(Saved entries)
+ + + +
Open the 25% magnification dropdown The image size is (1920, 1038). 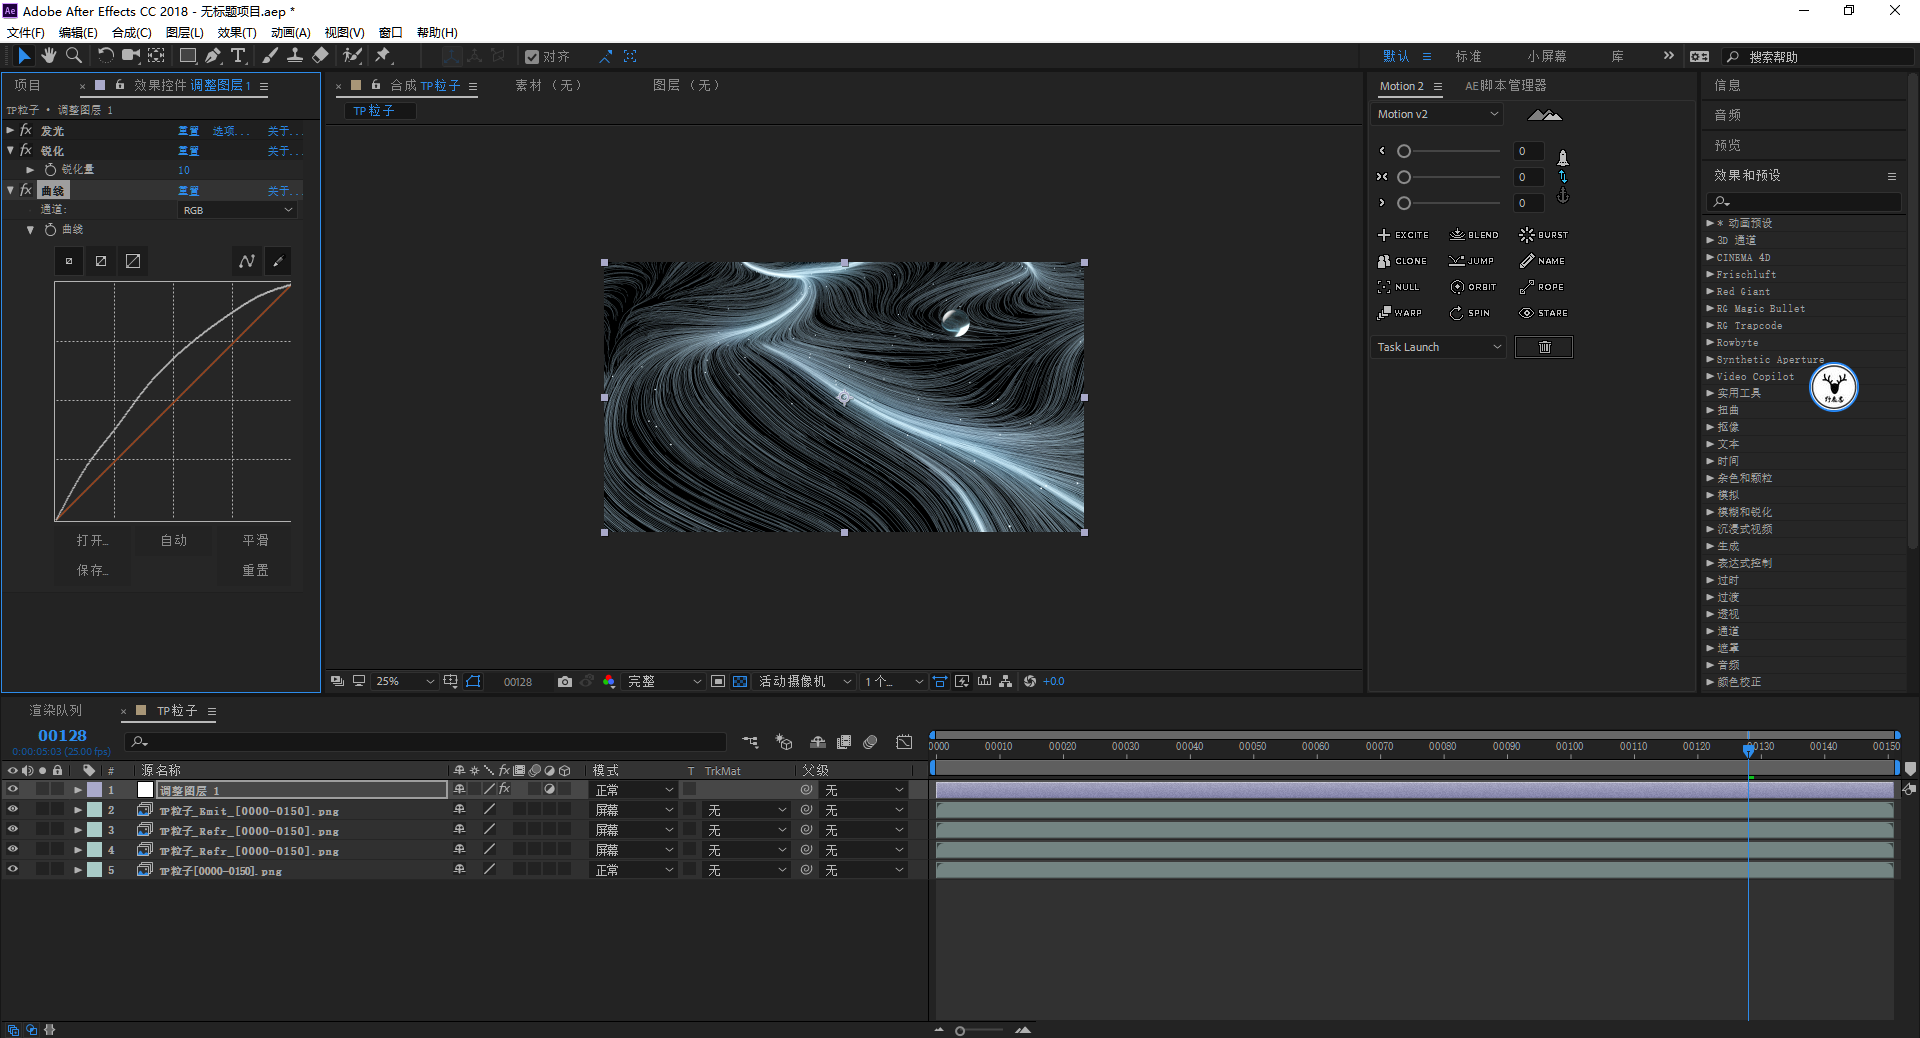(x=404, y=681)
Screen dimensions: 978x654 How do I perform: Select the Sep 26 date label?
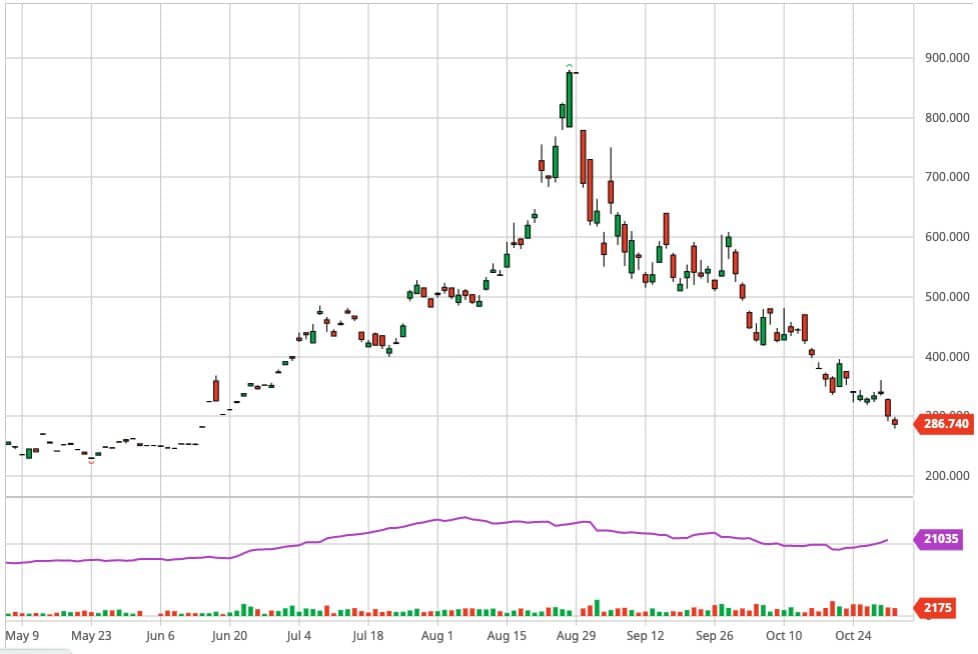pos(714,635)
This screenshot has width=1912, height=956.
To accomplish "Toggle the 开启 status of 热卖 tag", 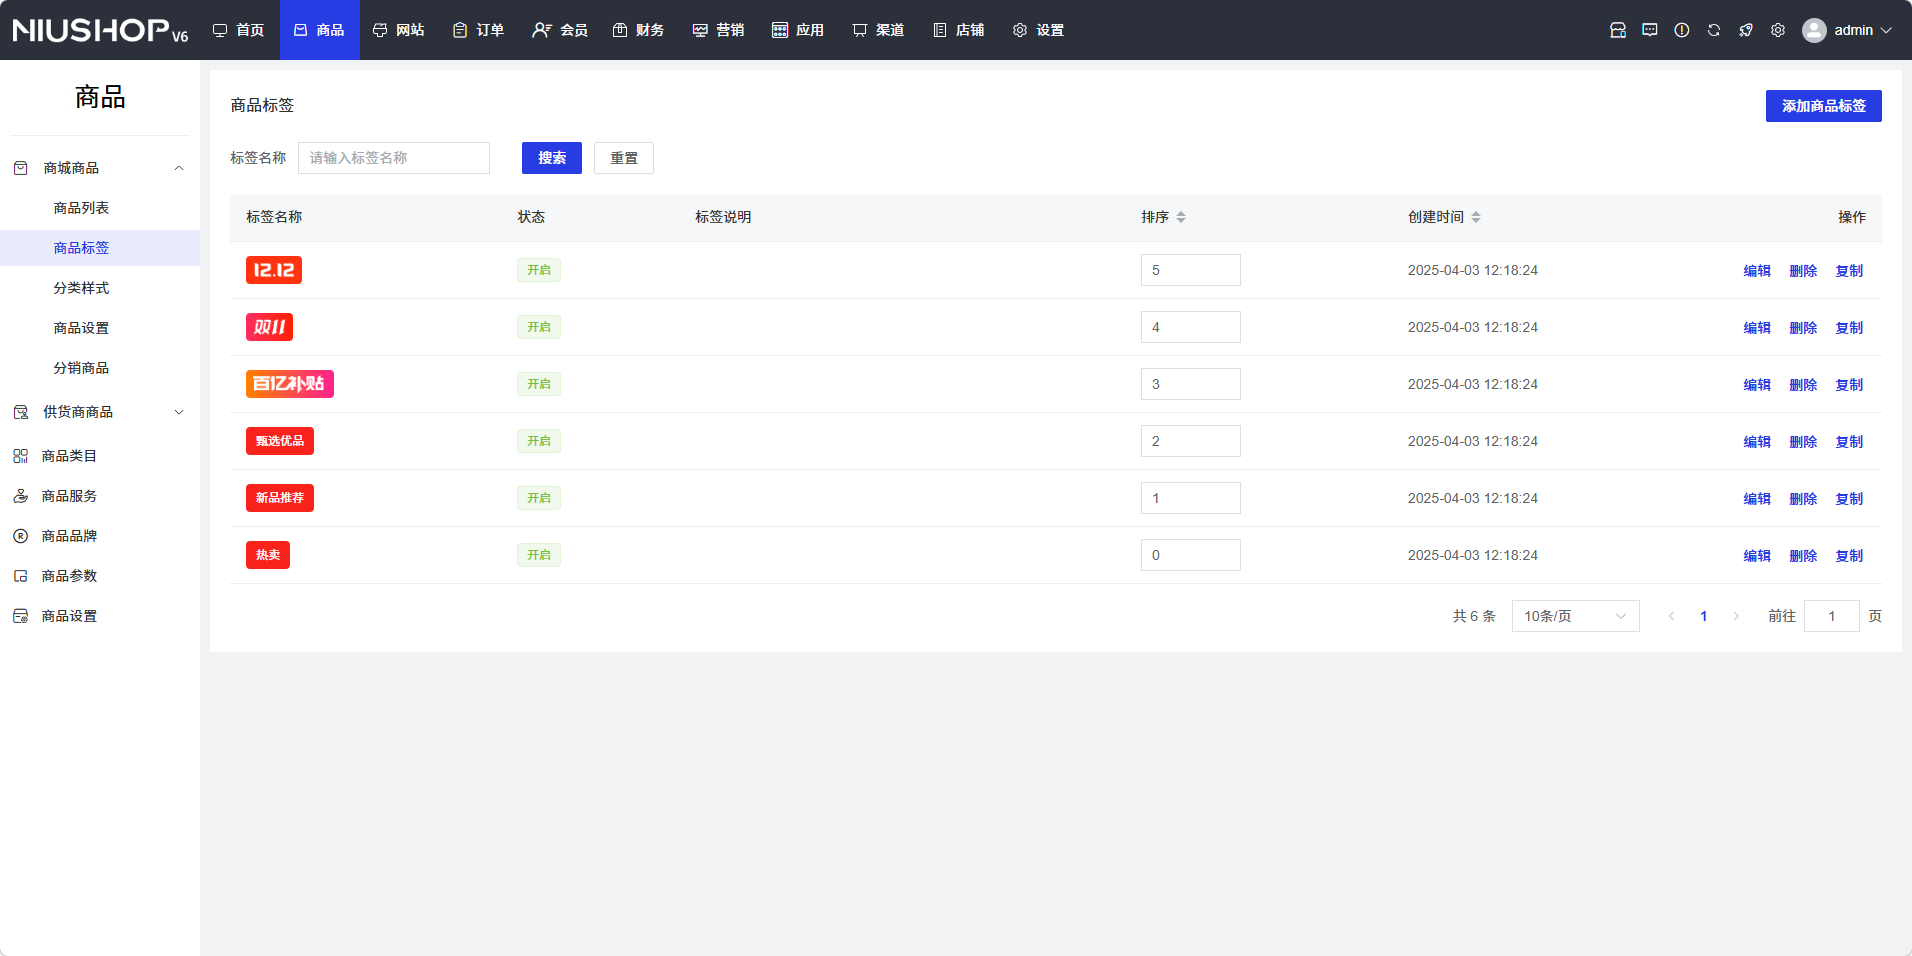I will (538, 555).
+ + + +
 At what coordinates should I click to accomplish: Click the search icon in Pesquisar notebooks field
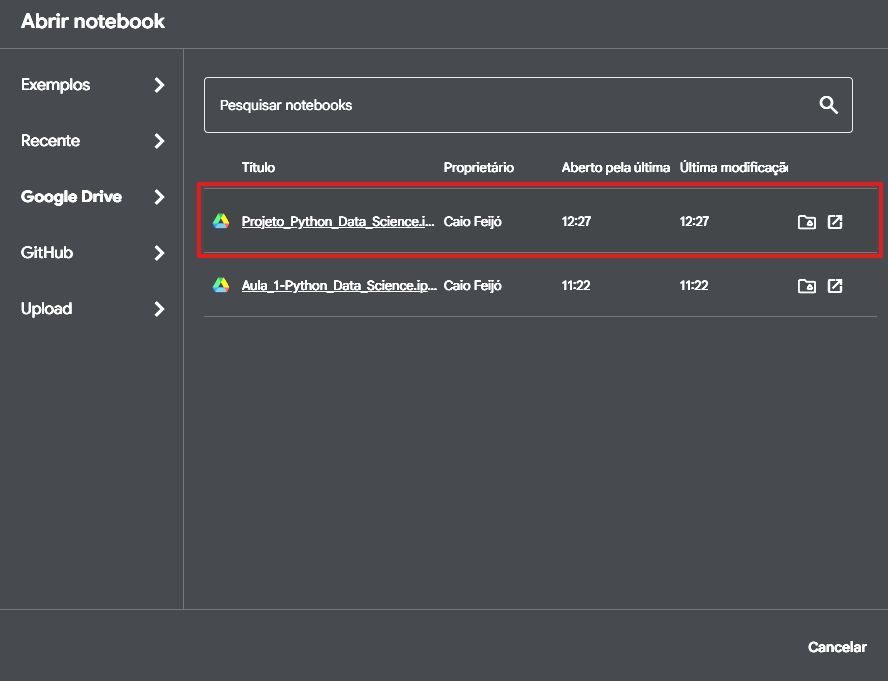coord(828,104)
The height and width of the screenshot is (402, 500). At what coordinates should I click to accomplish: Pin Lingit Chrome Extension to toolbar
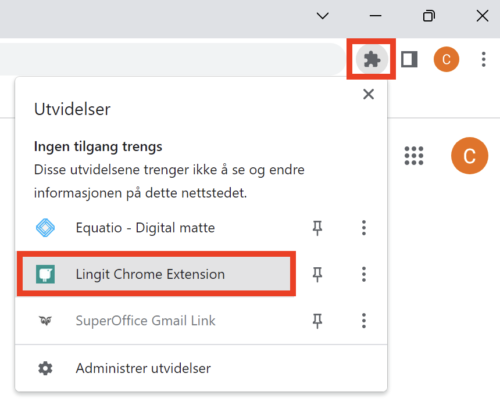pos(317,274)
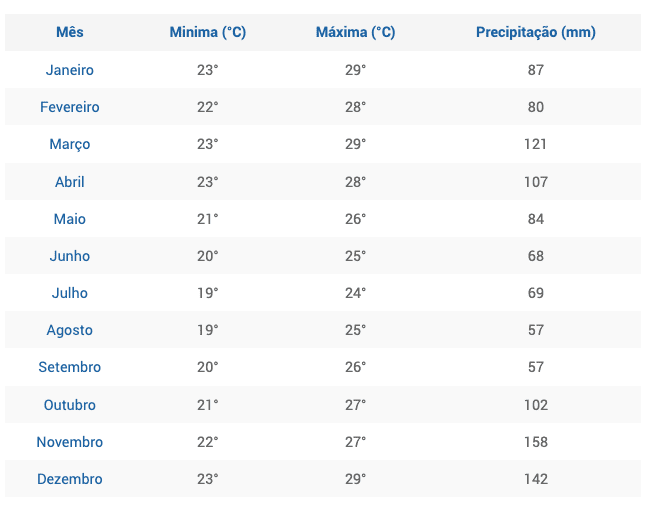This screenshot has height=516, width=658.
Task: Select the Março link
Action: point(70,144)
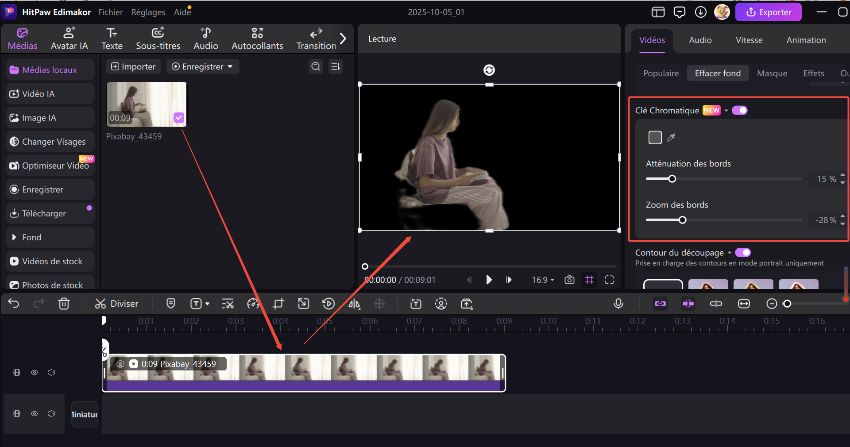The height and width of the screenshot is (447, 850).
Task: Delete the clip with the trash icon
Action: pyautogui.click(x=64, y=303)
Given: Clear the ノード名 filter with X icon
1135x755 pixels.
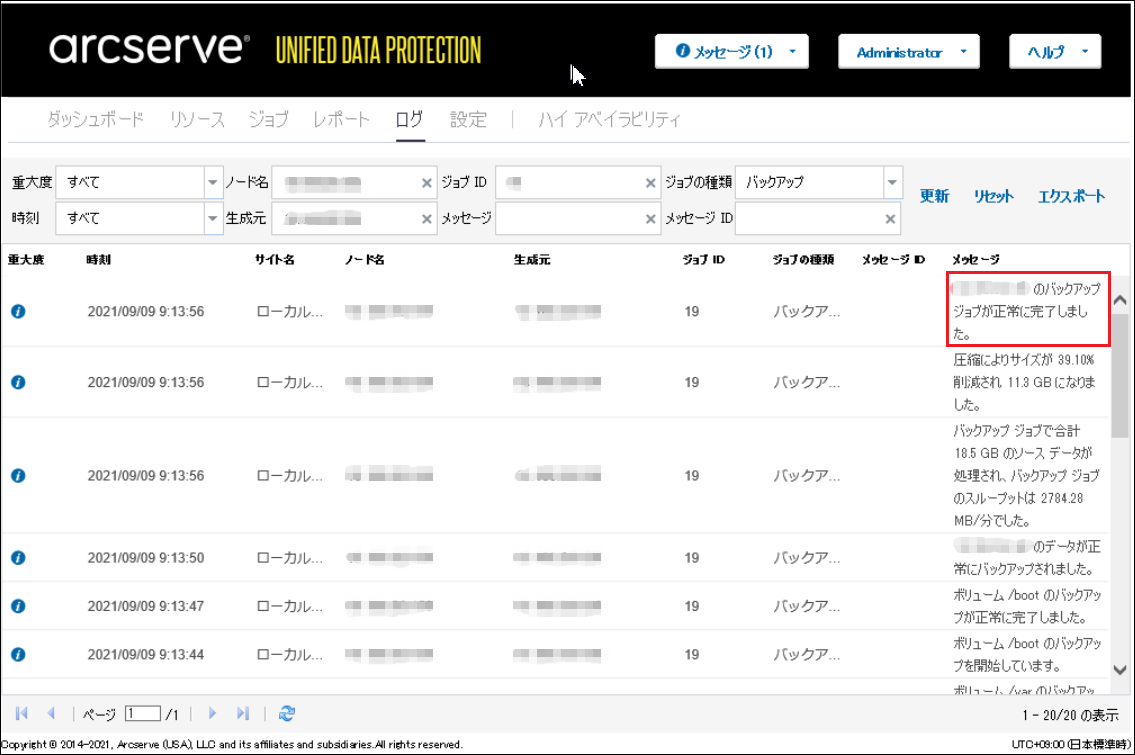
+ + + +
* **What needs to be done**:
Pictures do not belong in the answer. Return the lines above starting at the one with "The height and width of the screenshot is (402, 500)." and ending at the one with "Given: Clear the ノード名 filter with X icon", both kept, exactly.

* **Answer section**:
The height and width of the screenshot is (402, 500). At what coordinates should I click to accomplish: Pin Lingit Chrome Extension to toolbar
pos(317,274)
This screenshot has height=516, width=658.
Task: Select the Março link
Action: point(70,144)
The height and width of the screenshot is (447, 850).
Task: Delete the clip with the trash icon
Action: pyautogui.click(x=64, y=303)
Given: Clear the ノード名 filter with X icon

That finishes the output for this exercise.